[转载]目录服务结构的选取

原始连接：http://www.longen.org/L-R/detaill-r/dir-service.htm

（1）设计一个目录服务结构时应考虑的问题：

(a) 需要使用网络的用户数量

(b) 需要使用网络的用户所处地点(最好能够实现帐户的集中管理)

(c) 企业的类型以及组织情况

(d) 用户所要访问的资源情况(类型，数量，地点，和管理方式)

（2）单域模型

Windows NT 目录服务单域模型将所有帐户和资源放在同一个管理单元中，使得＂one user， one account＂的概念和目标得以实现。用户仅需登录两次就可以访问域中任何计算机上对他授权许可的资源。在单域模式下，所有用户帐户和全局组都在同一个域中，无需使用信任关系，这种模型非常简单，对于那些用户数量少于40000，并且希望帐户和资源集中管理的公司＇单域模型是最佳选择。

　

（３）单主域模型

在单主域模型下，ＮＴ的目录数据库使用信任关系来实现域之间的无缝连接，使得＂one user， one account＂的目标在多个域环境下也能实现。单主域模型中，至少有两个域，每个域都有自己的域控制器。但所有的帐户信息保存在主域的域控制器上，主域又叫做帐户域，也是被信任域，所有其他的域都信任主域，其他的域又叫做资源域。在此模型中，能够实现帐户的集中管理，但资源管理却是分散的。
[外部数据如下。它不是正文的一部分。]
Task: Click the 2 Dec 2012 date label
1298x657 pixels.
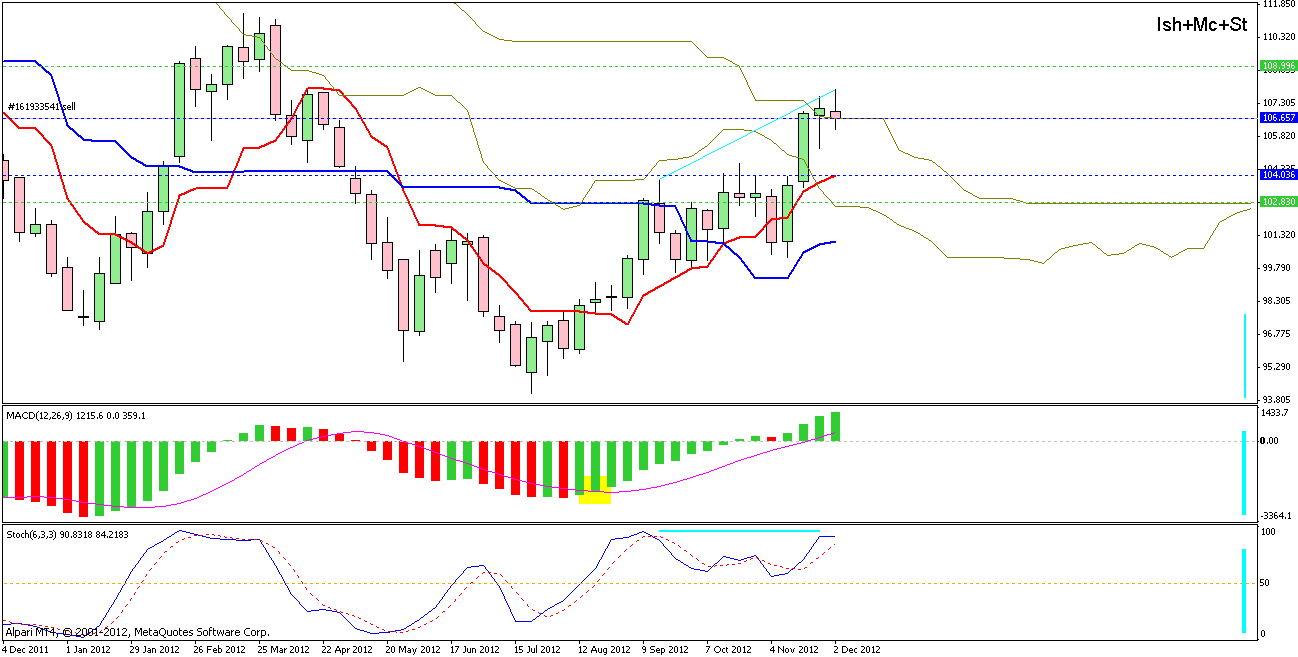Action: pos(856,649)
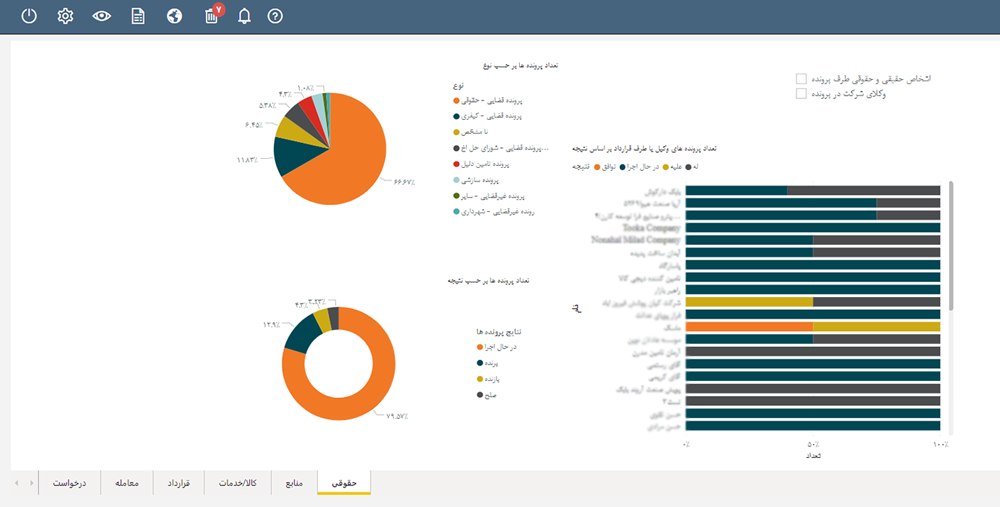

对于一个按部门和区域进行分类，并且各部门各地区希望能独自进行资源管理，同时进行整个公司的帐户集中管理的公司，采用单主域模式最为适合。在单主域模型中，组的管理也是非常重要的。为了简化管理，资源域的管理员能将主域中的全局组放到资源域中的本地组，并对本地组指定相应的权限和许可，而在主域中，管理员仅仅需要把用户帐户加入到合适的全局组即可。

（４）多主域模型。

多主域模型是主域模型的一个扩展，如果信任关系建立得当，用户也能通过传递验证，从任何一个域中登录。多主域模型中，每一个主域都通过双向信任关系和其他主域建立连接。每一个资源域都信任主域，但不信任其他资源域。对一个要求有多个管理单元的跨国大公司，多主域模型是最佳选择，在每个管理单元中，管理员都能完全控制自己的帐户。对于组帐户的管理，多主域模型和单主域模型完全相同，只不过需要在每个主域上都创建全局组。

（５）完全信任域模型

完全信任域模型是ＮＴ目录服务结构中最复杂的一种，因为它需要维护很多信任关系。在该模型下，每一个域都信任其他任何域，并且其他任何域也都信任该域。要管理(n-1)×n个信任关系。如果希望用户和资源的管理是分散在每一个不同的部门而不是集中在一起的，则采用完全信任域模型较好。